WHAT THE EXERCISE ASKS: Write out each of the rows below word for word, leaving nothing out and changing nothing.

DATASET CONTENT:
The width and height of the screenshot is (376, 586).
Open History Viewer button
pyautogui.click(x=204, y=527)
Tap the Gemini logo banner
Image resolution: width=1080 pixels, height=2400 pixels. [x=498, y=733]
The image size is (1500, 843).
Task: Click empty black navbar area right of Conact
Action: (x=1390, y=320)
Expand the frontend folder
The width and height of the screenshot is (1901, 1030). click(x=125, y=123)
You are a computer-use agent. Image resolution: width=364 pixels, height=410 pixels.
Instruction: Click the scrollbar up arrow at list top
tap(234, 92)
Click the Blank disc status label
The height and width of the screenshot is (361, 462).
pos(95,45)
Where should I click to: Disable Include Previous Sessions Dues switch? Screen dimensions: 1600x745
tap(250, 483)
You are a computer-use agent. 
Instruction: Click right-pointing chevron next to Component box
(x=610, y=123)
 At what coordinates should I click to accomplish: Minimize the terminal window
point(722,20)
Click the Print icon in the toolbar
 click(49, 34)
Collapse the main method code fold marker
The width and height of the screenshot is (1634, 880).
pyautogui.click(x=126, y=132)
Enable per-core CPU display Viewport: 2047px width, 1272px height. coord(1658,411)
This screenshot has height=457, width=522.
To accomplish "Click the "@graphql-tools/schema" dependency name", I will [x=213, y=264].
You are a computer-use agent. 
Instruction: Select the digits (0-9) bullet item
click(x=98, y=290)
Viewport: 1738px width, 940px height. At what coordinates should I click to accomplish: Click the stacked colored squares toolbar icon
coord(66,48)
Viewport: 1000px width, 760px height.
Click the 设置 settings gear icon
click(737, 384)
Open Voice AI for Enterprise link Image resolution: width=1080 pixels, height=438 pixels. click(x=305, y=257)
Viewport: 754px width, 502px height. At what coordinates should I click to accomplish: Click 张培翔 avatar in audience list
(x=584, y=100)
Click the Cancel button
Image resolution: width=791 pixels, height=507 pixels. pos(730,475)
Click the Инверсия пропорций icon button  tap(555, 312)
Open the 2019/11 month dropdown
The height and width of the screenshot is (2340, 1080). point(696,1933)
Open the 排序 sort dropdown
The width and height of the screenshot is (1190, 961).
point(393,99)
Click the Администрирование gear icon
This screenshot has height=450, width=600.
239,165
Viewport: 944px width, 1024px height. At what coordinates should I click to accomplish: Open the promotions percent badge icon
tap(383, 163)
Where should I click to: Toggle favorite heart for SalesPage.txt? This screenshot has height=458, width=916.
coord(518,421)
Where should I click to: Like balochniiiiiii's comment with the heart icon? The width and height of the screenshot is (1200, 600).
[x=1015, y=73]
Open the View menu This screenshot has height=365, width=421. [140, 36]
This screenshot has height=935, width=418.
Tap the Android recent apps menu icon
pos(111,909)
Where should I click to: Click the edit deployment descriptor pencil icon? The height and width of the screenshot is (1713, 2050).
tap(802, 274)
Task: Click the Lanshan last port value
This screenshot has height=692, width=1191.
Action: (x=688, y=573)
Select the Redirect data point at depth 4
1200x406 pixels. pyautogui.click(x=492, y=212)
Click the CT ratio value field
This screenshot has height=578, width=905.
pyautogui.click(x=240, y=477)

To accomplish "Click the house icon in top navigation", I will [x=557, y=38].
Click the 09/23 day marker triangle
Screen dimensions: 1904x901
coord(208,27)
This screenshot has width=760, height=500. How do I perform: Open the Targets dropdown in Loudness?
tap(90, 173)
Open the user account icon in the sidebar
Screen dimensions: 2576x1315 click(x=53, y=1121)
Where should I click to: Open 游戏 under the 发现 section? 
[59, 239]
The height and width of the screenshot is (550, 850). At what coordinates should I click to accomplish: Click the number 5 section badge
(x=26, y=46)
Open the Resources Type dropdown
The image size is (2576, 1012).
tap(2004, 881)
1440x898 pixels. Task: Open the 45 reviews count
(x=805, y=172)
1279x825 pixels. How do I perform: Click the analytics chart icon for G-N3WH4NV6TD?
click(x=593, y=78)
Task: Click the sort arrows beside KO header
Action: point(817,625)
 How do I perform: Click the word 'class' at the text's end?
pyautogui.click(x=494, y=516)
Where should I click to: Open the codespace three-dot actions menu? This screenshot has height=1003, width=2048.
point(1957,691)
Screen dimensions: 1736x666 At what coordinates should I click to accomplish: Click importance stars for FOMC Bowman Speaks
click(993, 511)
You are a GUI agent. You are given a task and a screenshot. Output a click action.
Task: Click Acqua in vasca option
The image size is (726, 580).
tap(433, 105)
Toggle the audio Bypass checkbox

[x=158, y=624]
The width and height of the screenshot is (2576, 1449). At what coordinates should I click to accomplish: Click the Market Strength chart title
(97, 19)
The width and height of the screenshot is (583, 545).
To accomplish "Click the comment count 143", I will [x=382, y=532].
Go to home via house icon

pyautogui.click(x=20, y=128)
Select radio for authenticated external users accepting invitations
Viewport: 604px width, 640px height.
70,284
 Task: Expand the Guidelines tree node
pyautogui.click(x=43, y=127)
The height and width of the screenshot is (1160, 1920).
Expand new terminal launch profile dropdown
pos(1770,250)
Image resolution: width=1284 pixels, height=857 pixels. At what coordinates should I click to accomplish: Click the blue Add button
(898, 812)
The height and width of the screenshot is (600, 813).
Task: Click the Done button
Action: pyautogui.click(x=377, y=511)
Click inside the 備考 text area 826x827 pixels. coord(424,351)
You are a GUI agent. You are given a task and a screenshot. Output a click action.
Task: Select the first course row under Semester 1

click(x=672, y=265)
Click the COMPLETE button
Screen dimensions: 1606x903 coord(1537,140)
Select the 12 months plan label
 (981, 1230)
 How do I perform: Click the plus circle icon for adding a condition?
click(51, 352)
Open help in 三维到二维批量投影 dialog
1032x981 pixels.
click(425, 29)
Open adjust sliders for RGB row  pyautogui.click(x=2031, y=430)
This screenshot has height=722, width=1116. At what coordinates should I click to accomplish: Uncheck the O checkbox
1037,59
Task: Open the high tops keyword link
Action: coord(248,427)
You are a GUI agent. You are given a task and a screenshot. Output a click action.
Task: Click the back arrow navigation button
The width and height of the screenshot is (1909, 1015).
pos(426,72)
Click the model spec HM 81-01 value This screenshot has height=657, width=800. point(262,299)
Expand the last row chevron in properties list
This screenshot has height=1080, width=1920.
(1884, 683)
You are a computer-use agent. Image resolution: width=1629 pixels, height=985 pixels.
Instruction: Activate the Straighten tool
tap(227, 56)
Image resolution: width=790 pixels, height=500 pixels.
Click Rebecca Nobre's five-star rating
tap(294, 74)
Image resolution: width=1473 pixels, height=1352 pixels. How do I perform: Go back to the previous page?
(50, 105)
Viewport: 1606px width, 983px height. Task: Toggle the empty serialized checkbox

RESULT OF THIS TASK:
The width and height of the screenshot is (376, 586).
Open History Viewer button
pyautogui.click(x=204, y=527)
Tap the Gemini logo banner
Image resolution: width=1080 pixels, height=2400 pixels. [x=498, y=733]
The image size is (1500, 843).
Task: Click empty black navbar area right of Conact
Action: (x=1390, y=320)
Expand the frontend folder
The width and height of the screenshot is (1901, 1030). click(x=125, y=123)
You are a computer-use agent. Image resolution: width=364 pixels, height=410 pixels.
Instruction: Click the scrollbar up arrow at list top
tap(234, 92)
Click the Blank disc status label
The height and width of the screenshot is (361, 462).
pos(95,45)
Where should I click to: Disable Include Previous Sessions Dues switch? Screen dimensions: 1600x745
tap(250, 483)
You are a computer-use agent. 
Instruction: Click right-pointing chevron next to Component box
(x=610, y=123)
 At what coordinates should I click to accomplish: Minimize the terminal window
point(722,20)
Click the Print icon in the toolbar
 click(49, 34)
Collapse the main method code fold marker
The width and height of the screenshot is (1634, 880).
pyautogui.click(x=126, y=132)
Enable per-core CPU display Viewport: 2047px width, 1272px height. coord(1658,411)
This screenshot has height=457, width=522.
To accomplish "Click the "@graphql-tools/schema" dependency name", I will [x=213, y=264].
You are a computer-use agent. 
Instruction: Select the digits (0-9) bullet item
click(x=98, y=290)
Viewport: 1738px width, 940px height. At what coordinates should I click to accomplish: Click the stacked colored squares toolbar icon
coord(66,48)
Viewport: 1000px width, 760px height.
Click the 设置 settings gear icon
click(737, 384)
Open Voice AI for Enterprise link Image resolution: width=1080 pixels, height=438 pixels. click(x=305, y=257)
Viewport: 754px width, 502px height. At what coordinates should I click to accomplish: Click 张培翔 avatar in audience list
(x=584, y=100)
Click the Cancel button
Image resolution: width=791 pixels, height=507 pixels. pos(730,475)
Click the Инверсия пропорций icon button  tap(555, 312)
Open the 2019/11 month dropdown
The height and width of the screenshot is (2340, 1080). point(696,1933)
Open the 排序 sort dropdown
The width and height of the screenshot is (1190, 961).
point(393,99)
Click the Администрирование gear icon
This screenshot has height=450, width=600.
239,165
Viewport: 944px width, 1024px height. At what coordinates should I click to accomplish: Open the promotions percent badge icon
tap(383, 163)
Where should I click to: Toggle favorite heart for SalesPage.txt? This screenshot has height=458, width=916.
coord(518,421)
Where should I click to: Like balochniiiiiii's comment with the heart icon? The width and height of the screenshot is (1200, 600).
[x=1015, y=73]
Open the View menu This screenshot has height=365, width=421. [140, 36]
This screenshot has height=935, width=418.
Tap the Android recent apps menu icon
pos(111,909)
Where should I click to: Click the edit deployment descriptor pencil icon? The height and width of the screenshot is (1713, 2050).
tap(802, 274)
Task: Click the Lanshan last port value
This screenshot has height=692, width=1191.
Action: (x=688, y=573)
Select the Redirect data point at depth 4
1200x406 pixels. pyautogui.click(x=492, y=212)
Click the CT ratio value field
This screenshot has height=578, width=905.
pyautogui.click(x=240, y=477)

To accomplish "Click the house icon in top navigation", I will [x=557, y=38].
Click the 09/23 day marker triangle
Screen dimensions: 1904x901
coord(208,27)
This screenshot has width=760, height=500. How do I perform: Open the Targets dropdown in Loudness?
tap(90, 173)
Open the user account icon in the sidebar
Screen dimensions: 2576x1315 click(x=53, y=1121)
Where should I click to: Open 游戏 under the 发现 section? 
[59, 239]
The height and width of the screenshot is (550, 850). At what coordinates should I click to accomplish: Click the number 5 section badge
(x=26, y=46)
Open the Resources Type dropdown
The image size is (2576, 1012).
tap(2004, 881)
1440x898 pixels. Task: Open the 45 reviews count
(x=805, y=172)
1279x825 pixels. How do I perform: Click the analytics chart icon for G-N3WH4NV6TD?
click(x=593, y=78)
Task: Click the sort arrows beside KO header
Action: point(817,625)
 How do I perform: Click the word 'class' at the text's end?
pyautogui.click(x=494, y=516)
Where should I click to: Open the codespace three-dot actions menu? This screenshot has height=1003, width=2048.
point(1957,691)
Screen dimensions: 1736x666 At what coordinates should I click to accomplish: Click importance stars for FOMC Bowman Speaks
click(993, 511)
You are a GUI agent. You are given a task and a screenshot. Output a click action.
Task: Click Acqua in vasca option
The image size is (726, 580).
tap(433, 105)
Toggle the audio Bypass checkbox

[x=158, y=624]
The width and height of the screenshot is (2576, 1449). At what coordinates should I click to accomplish: Click the Market Strength chart title
(97, 19)
The width and height of the screenshot is (583, 545).
To accomplish "Click the comment count 143", I will [x=382, y=532].
Go to home via house icon

pyautogui.click(x=20, y=128)
Select radio for authenticated external users accepting invitations
Viewport: 604px width, 640px height.
70,284
 Task: Expand the Guidelines tree node
pyautogui.click(x=43, y=127)
The height and width of the screenshot is (1160, 1920).
Expand new terminal launch profile dropdown
pos(1770,250)
Image resolution: width=1284 pixels, height=857 pixels. At what coordinates should I click to accomplish: Click the blue Add button
(898, 812)
The height and width of the screenshot is (600, 813).
Task: Click the Done button
Action: pyautogui.click(x=377, y=511)
Click inside the 備考 text area 826x827 pixels. coord(424,351)
You are a GUI agent. You are given a task and a screenshot. Output a click action.
Task: Select the first course row under Semester 1

click(x=672, y=265)
Click the COMPLETE button
Screen dimensions: 1606x903 coord(1537,140)
Select the 12 months plan label
 (981, 1230)
 How do I perform: Click the plus circle icon for adding a condition?
click(51, 352)
Open help in 三维到二维批量投影 dialog
1032x981 pixels.
click(425, 29)
Open adjust sliders for RGB row  pyautogui.click(x=2031, y=430)
This screenshot has height=722, width=1116. At what coordinates should I click to accomplish: Uncheck the O checkbox
1037,59
Task: Open the high tops keyword link
Action: coord(248,427)
You are a GUI agent. You are given a task and a screenshot. Output a click action.
Task: Click the back arrow navigation button
The width and height of the screenshot is (1909, 1015).
pos(426,72)
Click the model spec HM 81-01 value This screenshot has height=657, width=800. point(262,299)
Expand the last row chevron in properties list
This screenshot has height=1080, width=1920.
(1884, 683)
You are a computer-use agent. Image resolution: width=1629 pixels, height=985 pixels.
Instruction: Activate the Straighten tool
tap(227, 56)
Image resolution: width=790 pixels, height=500 pixels.
Click Rebecca Nobre's five-star rating
tap(294, 74)
Image resolution: width=1473 pixels, height=1352 pixels. How do I perform: Go back to the previous page?
(50, 105)
Viewport: 1606px width, 983px height. Task: Toggle the empty serialized checkbox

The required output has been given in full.